Description of the task -> Every line holding the string "agent" is to be copied from the entries below.
◇ ◇ ◇ ◇
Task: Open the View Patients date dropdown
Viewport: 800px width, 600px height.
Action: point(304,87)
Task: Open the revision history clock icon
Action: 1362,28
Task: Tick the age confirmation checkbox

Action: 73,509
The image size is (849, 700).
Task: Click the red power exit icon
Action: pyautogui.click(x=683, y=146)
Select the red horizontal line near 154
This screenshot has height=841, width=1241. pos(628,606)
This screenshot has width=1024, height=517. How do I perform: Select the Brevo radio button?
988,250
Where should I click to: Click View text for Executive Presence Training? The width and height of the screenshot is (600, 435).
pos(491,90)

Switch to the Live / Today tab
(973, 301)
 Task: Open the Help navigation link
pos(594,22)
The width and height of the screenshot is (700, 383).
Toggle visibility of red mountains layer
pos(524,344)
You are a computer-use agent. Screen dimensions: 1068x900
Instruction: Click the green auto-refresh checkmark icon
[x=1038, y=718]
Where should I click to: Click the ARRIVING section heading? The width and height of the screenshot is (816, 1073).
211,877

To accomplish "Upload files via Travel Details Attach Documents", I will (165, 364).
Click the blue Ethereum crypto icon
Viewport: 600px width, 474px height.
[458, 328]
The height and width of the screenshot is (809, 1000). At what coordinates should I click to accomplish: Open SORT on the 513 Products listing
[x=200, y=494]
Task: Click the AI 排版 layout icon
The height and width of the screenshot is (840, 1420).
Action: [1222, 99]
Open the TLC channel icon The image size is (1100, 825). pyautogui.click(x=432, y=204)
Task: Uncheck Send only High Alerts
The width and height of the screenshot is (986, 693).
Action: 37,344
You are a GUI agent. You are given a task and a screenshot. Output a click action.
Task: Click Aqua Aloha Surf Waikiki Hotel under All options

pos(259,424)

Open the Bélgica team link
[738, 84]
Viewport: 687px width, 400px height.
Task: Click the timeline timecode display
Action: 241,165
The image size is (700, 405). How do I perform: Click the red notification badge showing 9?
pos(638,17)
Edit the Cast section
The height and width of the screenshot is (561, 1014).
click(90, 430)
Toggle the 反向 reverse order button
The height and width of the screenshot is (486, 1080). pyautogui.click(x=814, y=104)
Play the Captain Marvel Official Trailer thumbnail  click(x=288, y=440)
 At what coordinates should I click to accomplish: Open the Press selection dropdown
◇ ◇ ◇ ◇
Output of the task ->
You are a computer-use agent. Screen dimensions: 1068x900
You are a GUI agent. You are given a task and a screenshot. Output a click action.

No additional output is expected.